#### [ACTIVITY]
Lines of the data that contain the word "computer" are the ones to copy.

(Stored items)
--

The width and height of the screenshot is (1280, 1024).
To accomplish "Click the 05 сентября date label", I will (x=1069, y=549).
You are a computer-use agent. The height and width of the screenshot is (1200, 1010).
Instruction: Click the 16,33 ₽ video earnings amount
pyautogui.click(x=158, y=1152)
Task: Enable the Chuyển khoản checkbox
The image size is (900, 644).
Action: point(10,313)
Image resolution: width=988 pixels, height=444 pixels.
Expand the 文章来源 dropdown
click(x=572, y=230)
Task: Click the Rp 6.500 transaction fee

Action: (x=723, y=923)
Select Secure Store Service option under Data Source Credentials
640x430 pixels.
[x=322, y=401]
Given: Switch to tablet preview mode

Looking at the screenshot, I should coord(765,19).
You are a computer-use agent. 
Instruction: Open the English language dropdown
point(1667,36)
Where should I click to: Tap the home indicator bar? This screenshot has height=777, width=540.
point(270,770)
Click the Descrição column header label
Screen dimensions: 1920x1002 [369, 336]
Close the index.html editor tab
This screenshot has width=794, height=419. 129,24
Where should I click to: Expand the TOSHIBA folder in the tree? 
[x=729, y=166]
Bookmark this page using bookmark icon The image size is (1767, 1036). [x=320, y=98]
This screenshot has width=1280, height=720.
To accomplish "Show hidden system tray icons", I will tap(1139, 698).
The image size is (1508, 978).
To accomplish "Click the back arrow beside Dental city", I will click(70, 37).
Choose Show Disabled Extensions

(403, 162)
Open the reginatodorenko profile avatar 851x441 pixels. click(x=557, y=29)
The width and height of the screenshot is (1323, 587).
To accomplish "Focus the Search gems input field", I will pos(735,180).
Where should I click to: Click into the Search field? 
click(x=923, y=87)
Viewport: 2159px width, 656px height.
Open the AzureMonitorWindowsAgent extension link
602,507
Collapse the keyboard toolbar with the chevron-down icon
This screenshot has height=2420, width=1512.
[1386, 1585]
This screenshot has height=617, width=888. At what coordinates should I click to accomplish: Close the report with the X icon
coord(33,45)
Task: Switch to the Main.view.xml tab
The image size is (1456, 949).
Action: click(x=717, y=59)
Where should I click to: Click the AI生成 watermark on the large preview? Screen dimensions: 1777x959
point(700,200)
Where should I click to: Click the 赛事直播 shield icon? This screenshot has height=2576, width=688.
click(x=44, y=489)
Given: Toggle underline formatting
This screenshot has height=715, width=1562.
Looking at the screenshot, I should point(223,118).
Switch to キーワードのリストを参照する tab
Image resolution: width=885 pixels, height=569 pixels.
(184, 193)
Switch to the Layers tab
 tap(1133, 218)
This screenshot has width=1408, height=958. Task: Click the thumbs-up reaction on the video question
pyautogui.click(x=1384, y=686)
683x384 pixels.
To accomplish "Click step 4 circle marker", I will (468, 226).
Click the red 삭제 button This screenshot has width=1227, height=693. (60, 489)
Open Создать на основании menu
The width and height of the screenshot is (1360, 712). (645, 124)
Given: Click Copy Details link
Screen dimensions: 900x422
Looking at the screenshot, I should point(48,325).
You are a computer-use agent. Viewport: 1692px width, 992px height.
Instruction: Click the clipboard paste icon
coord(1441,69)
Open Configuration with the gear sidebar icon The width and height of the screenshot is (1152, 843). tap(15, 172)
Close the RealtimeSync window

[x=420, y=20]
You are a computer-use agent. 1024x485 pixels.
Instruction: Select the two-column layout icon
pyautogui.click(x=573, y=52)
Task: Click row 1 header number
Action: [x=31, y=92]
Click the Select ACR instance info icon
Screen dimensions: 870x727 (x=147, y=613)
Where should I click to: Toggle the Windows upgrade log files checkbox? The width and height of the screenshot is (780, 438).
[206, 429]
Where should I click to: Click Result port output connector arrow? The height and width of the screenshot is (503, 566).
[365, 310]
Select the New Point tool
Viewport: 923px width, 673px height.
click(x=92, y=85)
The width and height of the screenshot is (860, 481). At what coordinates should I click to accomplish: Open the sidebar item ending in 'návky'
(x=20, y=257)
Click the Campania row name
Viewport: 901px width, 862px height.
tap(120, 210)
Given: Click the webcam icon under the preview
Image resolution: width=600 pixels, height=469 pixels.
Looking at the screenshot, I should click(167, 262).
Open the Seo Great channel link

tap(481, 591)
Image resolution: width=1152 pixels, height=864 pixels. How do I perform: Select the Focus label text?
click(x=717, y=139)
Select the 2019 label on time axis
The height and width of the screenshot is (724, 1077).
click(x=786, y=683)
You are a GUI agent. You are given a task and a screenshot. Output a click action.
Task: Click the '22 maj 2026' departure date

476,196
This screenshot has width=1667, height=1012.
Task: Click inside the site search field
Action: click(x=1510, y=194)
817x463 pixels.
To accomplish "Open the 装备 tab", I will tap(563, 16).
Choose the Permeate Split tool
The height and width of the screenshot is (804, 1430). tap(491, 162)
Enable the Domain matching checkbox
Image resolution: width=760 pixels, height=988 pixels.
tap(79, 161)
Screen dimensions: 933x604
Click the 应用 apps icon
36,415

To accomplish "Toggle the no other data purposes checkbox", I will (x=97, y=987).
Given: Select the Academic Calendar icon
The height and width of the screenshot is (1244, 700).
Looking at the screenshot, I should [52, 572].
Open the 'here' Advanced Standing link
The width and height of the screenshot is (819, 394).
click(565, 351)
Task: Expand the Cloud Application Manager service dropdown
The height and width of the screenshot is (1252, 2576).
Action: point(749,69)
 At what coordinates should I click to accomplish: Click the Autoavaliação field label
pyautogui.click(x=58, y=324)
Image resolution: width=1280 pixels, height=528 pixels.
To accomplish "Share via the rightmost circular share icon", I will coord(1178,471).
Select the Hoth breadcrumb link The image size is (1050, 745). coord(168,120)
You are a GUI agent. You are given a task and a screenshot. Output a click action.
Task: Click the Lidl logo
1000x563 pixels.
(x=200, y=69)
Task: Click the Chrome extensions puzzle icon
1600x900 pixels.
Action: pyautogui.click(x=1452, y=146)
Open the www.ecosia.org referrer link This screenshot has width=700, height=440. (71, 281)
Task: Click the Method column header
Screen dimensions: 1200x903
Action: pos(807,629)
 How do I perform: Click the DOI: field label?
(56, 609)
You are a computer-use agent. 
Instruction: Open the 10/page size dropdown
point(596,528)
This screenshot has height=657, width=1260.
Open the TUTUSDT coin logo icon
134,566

--

#### [RESPONSE TO THE EXERCISE]
You are a computer-use agent. The height and width of the screenshot is (1200, 1010).
You are a computer-use agent. 
You are a computer-use agent. Viewport: 1692px width, 992px height.
You are a computer-use agent. 1024x485 pixels.
You are a computer-use agent. 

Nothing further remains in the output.